3 O Brasil não é firmatário da Convenção no 177 da Organização Internacional do Trabalho, conforme informado em <https://www.ilo.org/brasilia/convencoes/WCMS_242947/lang—pt/index.htm>. Acesso em: 28 ago. 2020.

4 Texto da Lei no 27.555/20 disponível em <https://www.boletinoficial.gob.ar/detalleAviso/primera/233626/20200814>. Acesso em: 28 ago. 2020.

5 Os conceitos de empregado e empregador se encontram nos arts. 25 e 26 da Lei do Contrato de Trabalho, sendo feita remissão aos arts. 21 e 22 da mesma lei. Texto disponível em <http://servicios.infoleg.gob.ar/infolegInternet/anexos/25000-29999/25552/texact.htm>. Acesso em: 28 ago. 2020)

6 No Brasil, os debates sobre a existência do direito à desconexão avançam, sem atingir, ainda, o nível das alterações legislativas promovidas na Argentina. A respeito do tema, ver ALMEIDA, Almiro Eduardo; SEVERO, Valdete Souto. Direito à desconexão nas relações sociais do trabalho. 2a edição. São Paulo: LTr, 2016 e GOLDSCHMIDT, Rodrigo; GRAMINHO, Vivian Maria Caxambu. Desconexão: um Direito Fundamental do trabalhador. Rio de Janeiro: Editora Lumen Juris, 2020.

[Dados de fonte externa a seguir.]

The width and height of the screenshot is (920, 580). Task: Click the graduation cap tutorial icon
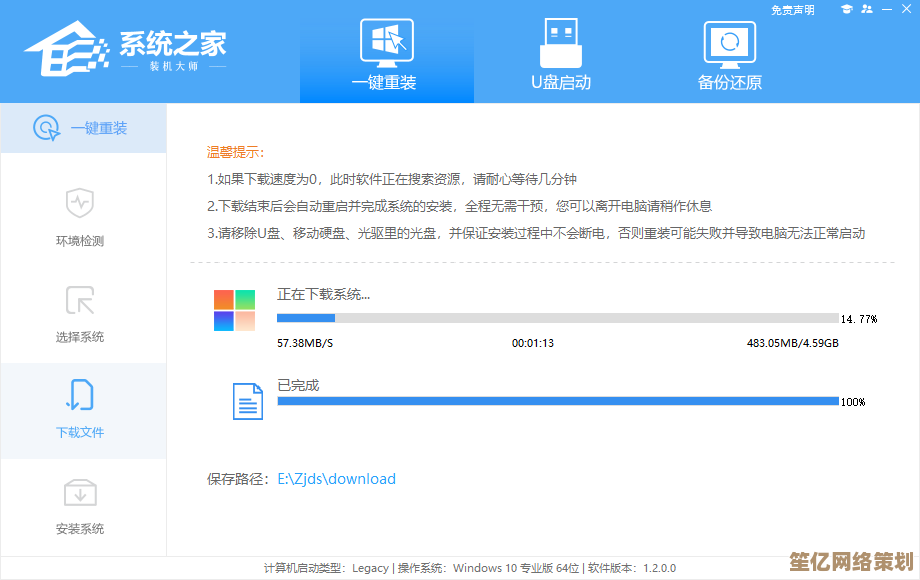point(846,10)
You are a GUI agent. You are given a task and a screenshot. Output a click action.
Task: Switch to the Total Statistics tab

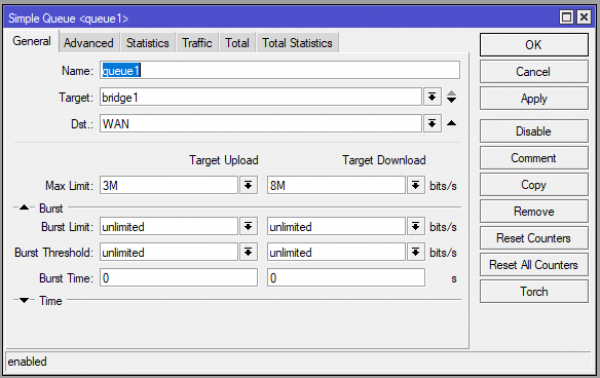click(297, 43)
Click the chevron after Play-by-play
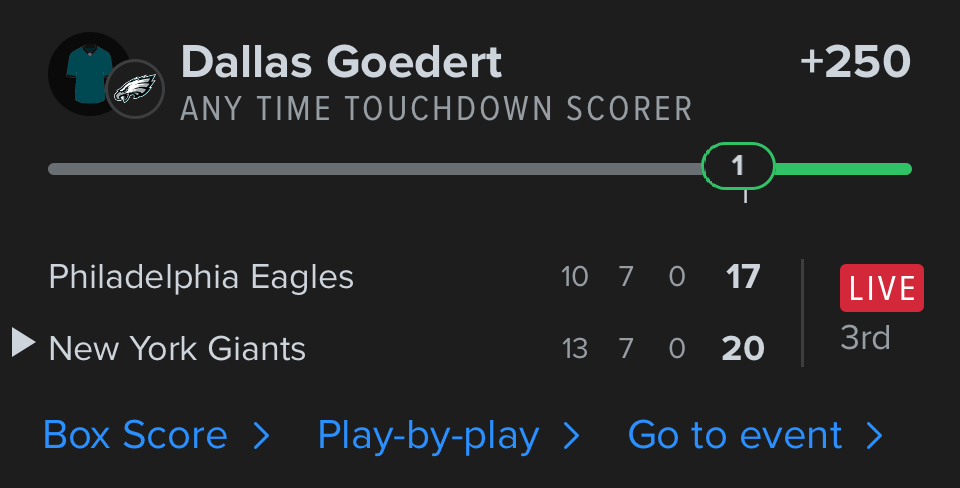Screen dimensions: 960x488 point(571,436)
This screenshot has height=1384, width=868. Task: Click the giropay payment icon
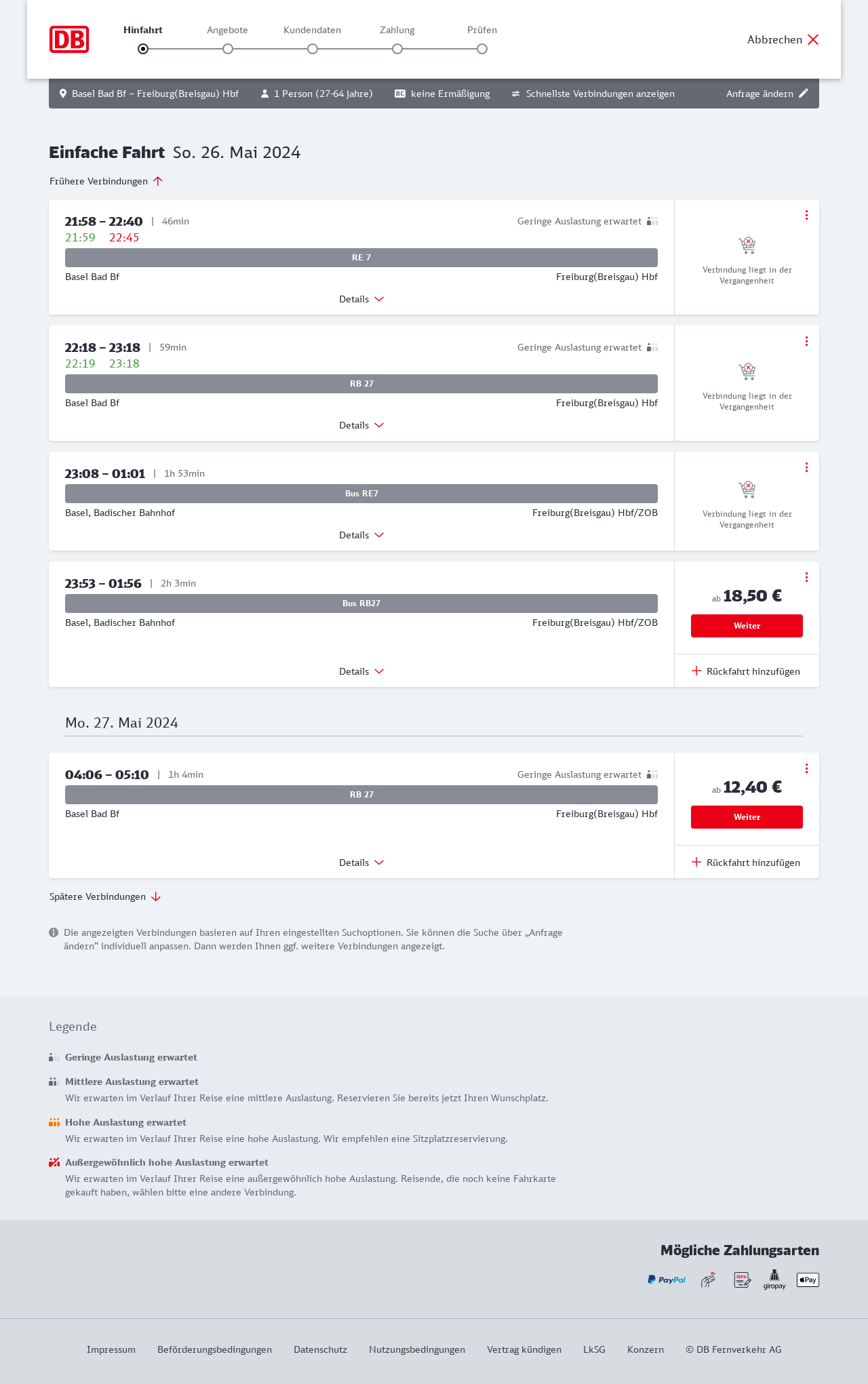pyautogui.click(x=774, y=1280)
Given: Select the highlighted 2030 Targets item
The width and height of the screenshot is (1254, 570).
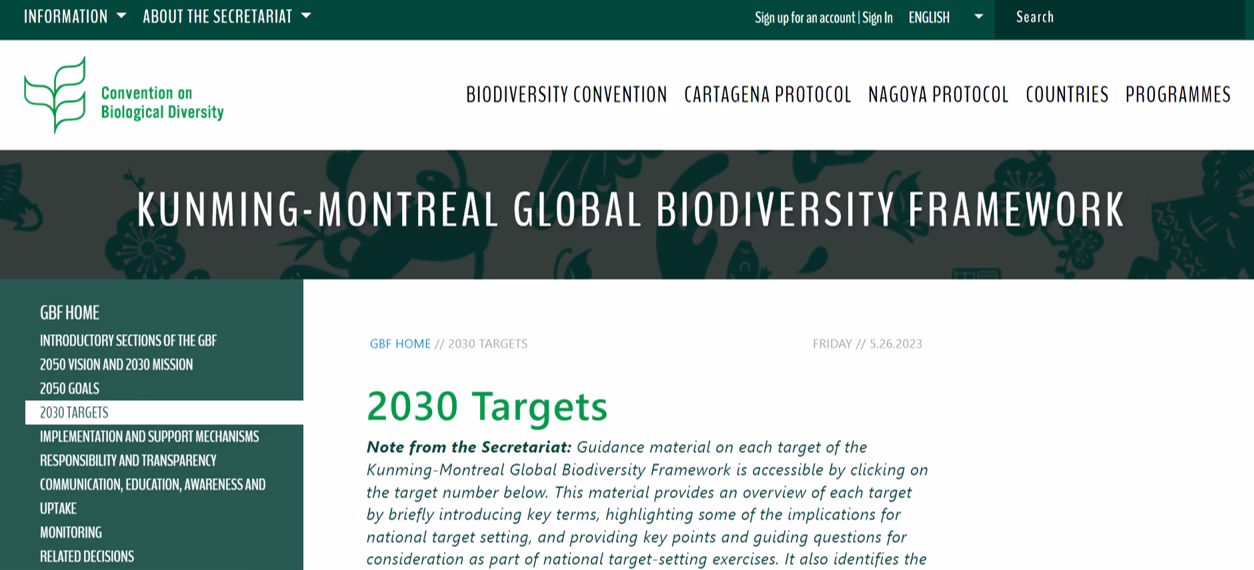Looking at the screenshot, I should [74, 413].
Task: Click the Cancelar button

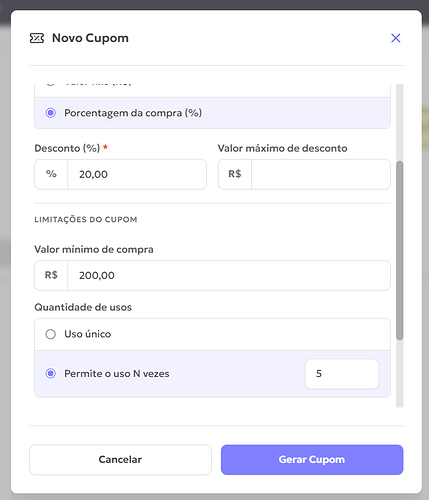Action: [120, 460]
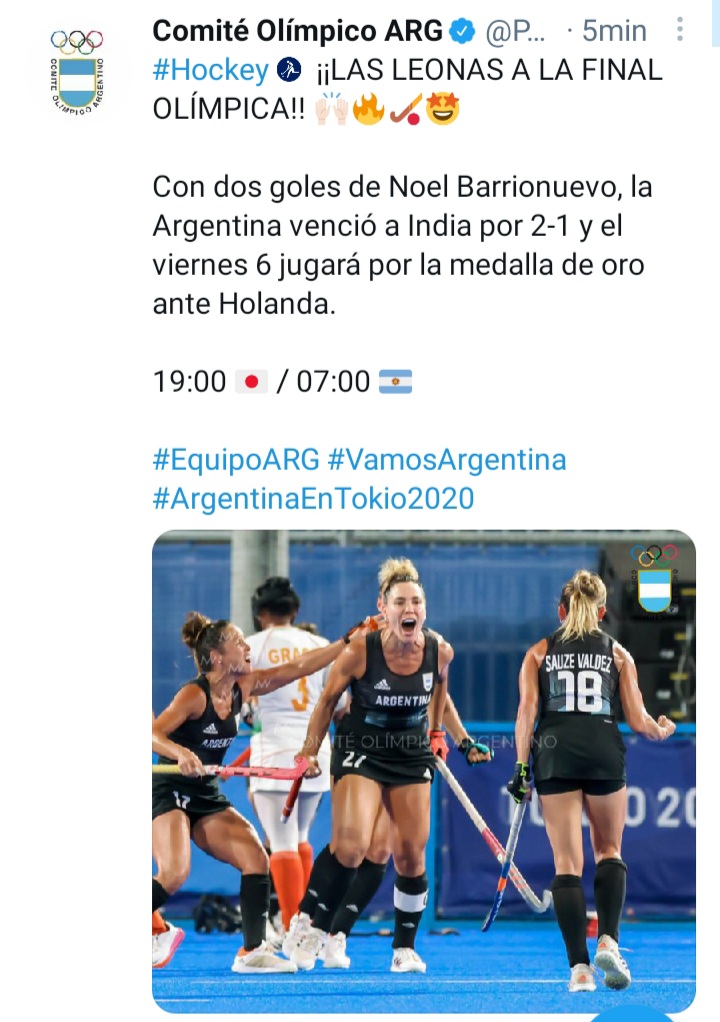Open Comité Olímpico ARG profile avatar
The image size is (720, 1022).
(x=77, y=72)
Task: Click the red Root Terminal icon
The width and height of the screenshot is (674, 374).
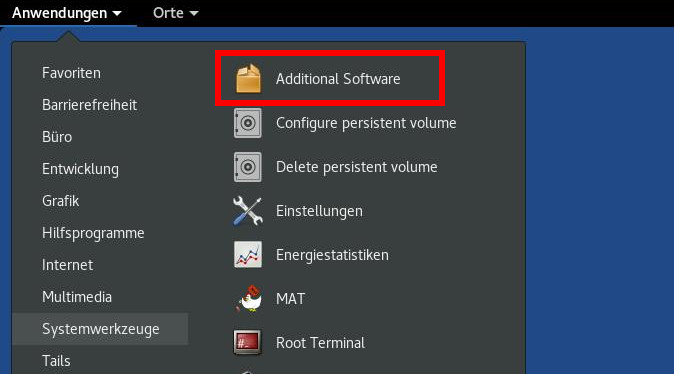Action: 247,343
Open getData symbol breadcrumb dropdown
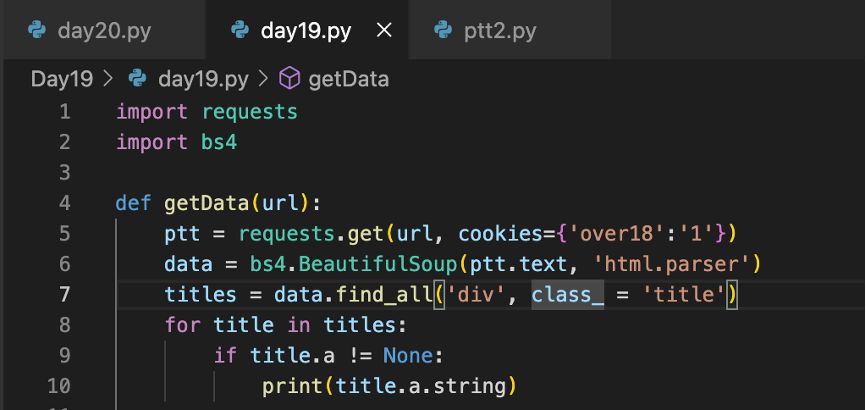Viewport: 866px width, 410px height. click(x=348, y=79)
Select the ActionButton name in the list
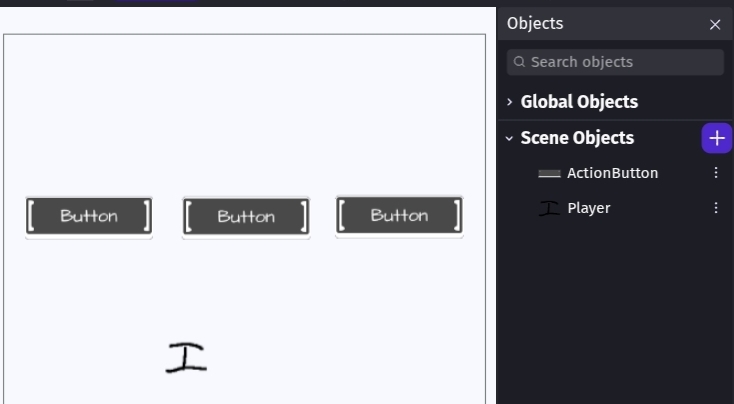Screen dimensions: 734x404 [x=612, y=173]
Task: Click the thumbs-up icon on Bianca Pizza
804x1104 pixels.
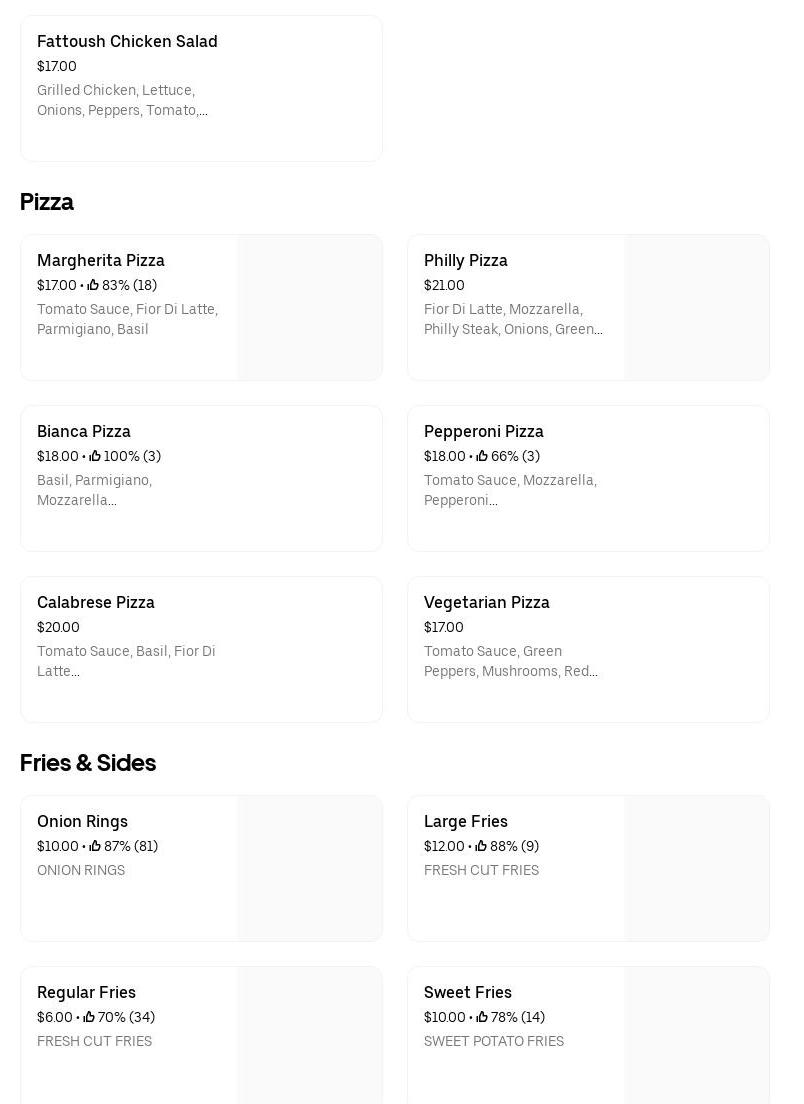Action: pyautogui.click(x=95, y=456)
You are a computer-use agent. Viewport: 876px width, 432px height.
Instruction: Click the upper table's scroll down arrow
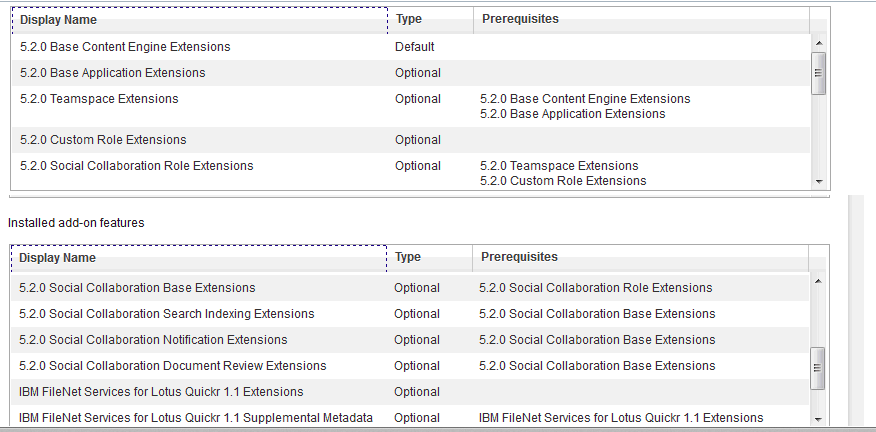tap(818, 181)
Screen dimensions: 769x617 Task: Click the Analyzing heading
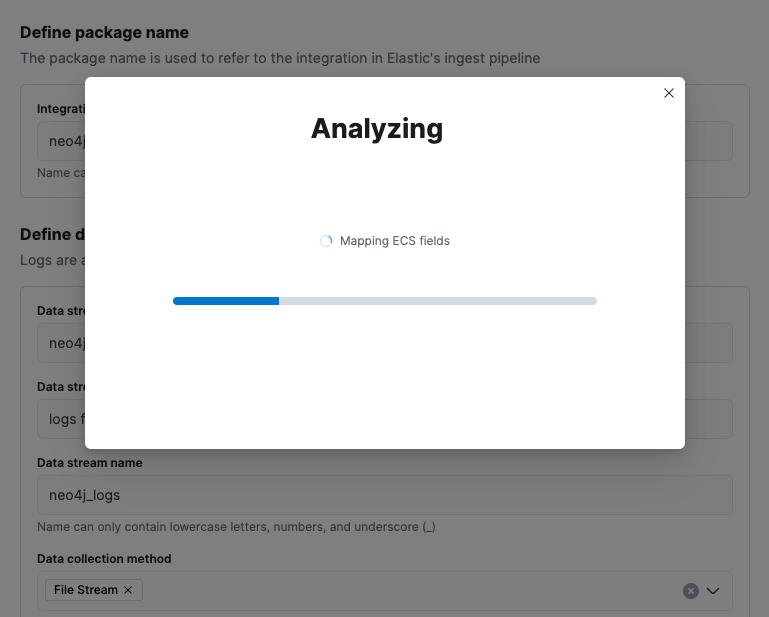(x=377, y=128)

7 Sobre tal entendimento, ver SOUZA JÚNIOR, Antonio Umberto de (et al.). Reforma trabalhista: análise comparativa e crítica da Lei nº 13.467/17 e da Med. Prov. nº 808/2017 – 2ª a ed. – São Paulo: Rideel, 2018, p. 111-112.

Oscar Krost é graduado em Direito (UFRGS), egresso da Fundação Escola da Magistratura do Trabalho do Rio Grande do Sul (FEMARGS), Juiz do Trabalho (TRT12), Mestre em Desenvolvimento Regional (PPGDR/FURB), Professor em Cursos de Pós-Graduação em Direito e Processo do Trabalho e de aperfeiçoamento, Membro e fundador do Instituto de Pesquisas e Estudos Avançados da Magistratura e do Ministério Público do Trabalho (IPEATRA), Membro do Conselho Editorial da Revista do TRT12, Revisor das Revistas do TRT4 e do TRT12 e colaborador de revistas/sites juridicos.